Notre œuvre a pour thème l’amour entre deux époux qui sera ravagé par les
convulsions de la jalousie (ce « monstre aux yeux verts », dit Iago, III, 3, p.
255) qui vient
dévaster un admirable militaire, âme oh combien noble mais à l’esprit trop crédule, qui
n’a jamais connu que la guerre et qui, donc, « n’[a] en rien des faciles manières des gens
des villes ».
Notamment de cette République de Venise qui achète ses services pour
mener la guerre contre les « infidèles » mais le rejette et le honnit quand il rêve de s’y
intégrer à la faveur d’un amour pur et sincère : celui qui lui accorda librement la très
jeune Desdémone, fille d'un Magnifico de la Sérénissime1.

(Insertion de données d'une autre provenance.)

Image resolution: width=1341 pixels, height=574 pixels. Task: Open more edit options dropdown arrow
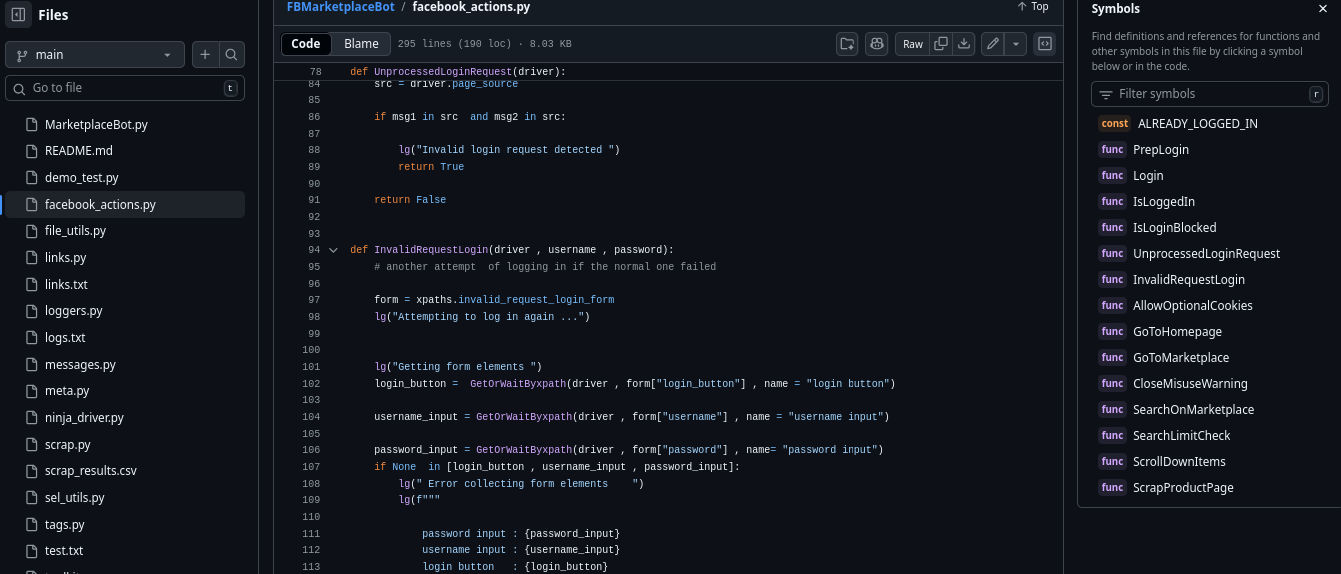click(x=1016, y=44)
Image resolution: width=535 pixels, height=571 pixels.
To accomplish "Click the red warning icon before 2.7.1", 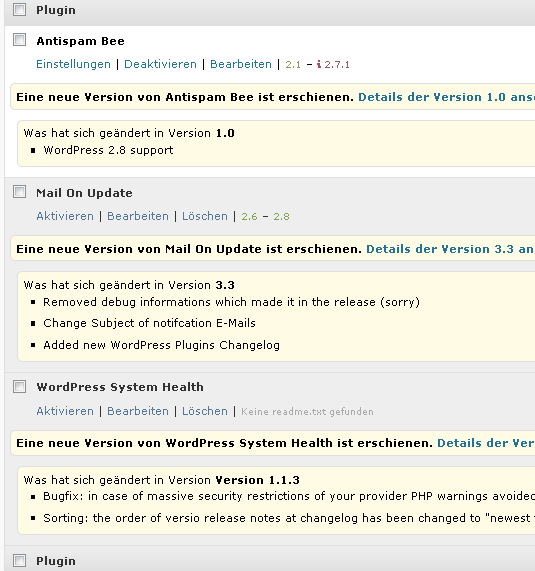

Fragilisé par son statut d'étranger, parce qu’Othello n’est pas d’« ici », parce qu’il
est noir et né musulman (dans l’Afrique du Nord ?), parce que son « baptême » chrétien
pouvait être de façade, notre héros sera au centre d’un complot qui vise à saper les
fondations les plus profondes de sa « noblesse » d’âme (« my perfect soul », I, II, p.
95), à
lui faire « perdre tout son jugement » pour qu’il jette « comme le pauvre Indien de la
légende, à tout venant, la perle qui valait plus que tout au monde » (V, II, p.
479) : sa
jeune épouse.
Celle sans laquelle, avait-il, dit dans une bouffé d’angoisse, « le chaos
revient dans son âme » (III, III, 247).
Et qu’il croira coupable d’adultère, oh combien à
tort !
A l’origine de ce complot, le personnage le plus insondable de la création
shakespearienne : le « haineux » Iago, l’enseigne d’Othello et dont la réputation est,
pourtant, celle d’un « honnête » homme.
La tragédie emprunte les éléments principaux de son intrigue à une nouvelle
italienne du XVIe siècle parue à Venise en 1565 dans De gli Ecatommiti de Giambattista
Giraldi Cinthio (ou « Cinzio », que l’auteur avait ajouté à son nom, 1504-1573).
Il s’agit
de « L'Histoire de Disdemone de Venise et du Capitaine Maure », septième nouvelle de la
troisième décade d'un recueil construit (comme le titre le dit : cent mythes/histoires)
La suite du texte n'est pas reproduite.